I'm approaching shitfaced at 1g, but got around 3.5 years elapsed for the people on the ship and 17.6 years for people on Earth.

am_Unition  ·  1552 days ago  ·  link  ·  

Did you do it like:

d(t' = t/𝛾), with 𝛾(t), after substituting v=9.8*t into 𝛾(v), and then integrate both sides, solving for the upper limit of the t' integral?

Unprimed is Earth's frame, for posterity.

Also, "approaching shitfaced at 1 g": not sure if claiming to be drunk or ugly... :|

Edit: no but if you really hate yourself, do d(𝛾*t' = t), with 𝛾(t), and then do algebra for days. It reminds me of some homework shit once with deriving a particularly simplistic expression algebraically for a Rankine-Hugoniot shock jump condition expression.

Devac  ·  1551 days ago  ·  link  ·  

Drunk. Probably still are. Definitely had too much, but flatmate finally got his M.Eng after years of bullshit, so at least it seemed like a good occasion.

    but if you really hate yourself, do d(𝛾*t' = t), with 𝛾(t), and then do algebra for days.

I have a math major and loved courses like real analysis, so obviously started drinking and deriving from Lorentz transform. For kb's case I got:

  t = sqrt(x²/c² + 2x/g)

t' = (c/g) asinh(gt/c)

x - distance from stationary frame's perspective.

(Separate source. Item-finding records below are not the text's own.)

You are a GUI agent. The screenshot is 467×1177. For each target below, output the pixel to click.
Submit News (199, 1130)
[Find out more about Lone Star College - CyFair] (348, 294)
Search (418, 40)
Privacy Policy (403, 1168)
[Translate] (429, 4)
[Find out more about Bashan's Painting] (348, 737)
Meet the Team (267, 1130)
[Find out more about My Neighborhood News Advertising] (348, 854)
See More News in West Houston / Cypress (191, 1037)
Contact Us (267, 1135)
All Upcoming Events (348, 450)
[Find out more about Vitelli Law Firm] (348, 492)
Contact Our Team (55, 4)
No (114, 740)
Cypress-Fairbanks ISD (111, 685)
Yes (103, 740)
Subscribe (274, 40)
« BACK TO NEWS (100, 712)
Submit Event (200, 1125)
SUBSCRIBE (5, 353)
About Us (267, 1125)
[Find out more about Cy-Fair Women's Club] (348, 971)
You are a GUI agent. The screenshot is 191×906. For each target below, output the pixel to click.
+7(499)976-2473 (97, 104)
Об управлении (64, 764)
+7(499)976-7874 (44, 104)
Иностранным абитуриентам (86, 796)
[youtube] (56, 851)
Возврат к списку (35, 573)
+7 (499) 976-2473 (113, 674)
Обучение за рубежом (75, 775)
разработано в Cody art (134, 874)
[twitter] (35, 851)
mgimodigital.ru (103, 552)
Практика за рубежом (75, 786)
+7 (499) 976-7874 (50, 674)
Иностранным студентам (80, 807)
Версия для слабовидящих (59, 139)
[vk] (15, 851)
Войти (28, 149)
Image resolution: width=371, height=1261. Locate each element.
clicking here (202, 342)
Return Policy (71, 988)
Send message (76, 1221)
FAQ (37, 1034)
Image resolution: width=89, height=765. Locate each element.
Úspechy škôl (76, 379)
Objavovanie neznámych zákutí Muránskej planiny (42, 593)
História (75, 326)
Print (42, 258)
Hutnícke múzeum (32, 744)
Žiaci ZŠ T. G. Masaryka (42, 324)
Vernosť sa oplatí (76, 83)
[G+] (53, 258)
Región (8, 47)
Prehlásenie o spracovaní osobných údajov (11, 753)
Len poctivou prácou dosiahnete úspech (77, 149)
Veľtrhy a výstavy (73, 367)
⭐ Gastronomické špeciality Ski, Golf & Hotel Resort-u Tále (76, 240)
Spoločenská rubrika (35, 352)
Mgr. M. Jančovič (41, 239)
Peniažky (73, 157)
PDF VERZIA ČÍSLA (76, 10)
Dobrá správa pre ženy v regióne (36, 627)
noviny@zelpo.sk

Mea maxima culpa if I fucked it up along the way, but it looks reasonable to me.

am_Unition  ·  1551 days ago  ·  link  ·  

Looks good to me. I might come back with pictures of my chickenscratch, but yeah, I can see how some geometric substitution in the integral leads to a sinh function.

Perhaps somewhat ironic is that the asinh function is sometimes pronounced "a cinch", a.k.a. American slang for something considered easy. But some would say "arc shine". As for "inverse hyperbolic tangent", it's just that no one wants to take the time to say an 8 syllable thing. The fact that pronunciation runs the gamut is proof that we've needed to standardize communication since science got off the ground. It's just dumb luck that I'm born into the English-speaking contingent of the world. But meanwhile, you know at least two languages thoroughly, and your brain is all the more ductile for it. Long term benefit! But yeah, I do genuinely feel kinda guilty for just having been born in the U.S., for what seems like an ever-increasing number of reasons, when I consider it.

For now, at the very least, enjoy that booze. Kill off the weak brain cells. You'll make more, no worries.

Devac  ·  1551 days ago  ·  link  ·  

  t' = Integral[1/sqrt(1 + (gt/c)²), {t,0,t}] = (c/g) ln(g/c + sqrt(1 + (gt/c)²)) = (c/g) asinh(gt/c)
am_Unition  ·  1551 days ago  ·  link  ·  

That's it, thanks :). I promise to never outsource looking up integral tables for another few posts.

user-inactivated  ·  1552 days ago  ·  link  ·  
This comment has been deleted.
am_Unition  ·  1551 days ago  ·  link  ·  

FutureNeg: bebe, U pretty on the surface (Earth's), but at the 2 g's we gotta get to Titan at, that's just U 2 shitfaced 4 me, srry~

kleinbl00  ·  1552 days ago  ·  link  ·  

...and I'll bet that took you like six minutes. I stared at it and even with the equations in hand, went "fuck this shit I never wanted to be an engineer in the first place."

This is why I trick other people into doing my work for jokes.

Devac  ·  1552 days ago  ·  link  ·  

1 round of hot-seat match at Heroes III, actually. I dare anyone to be more of a Slav.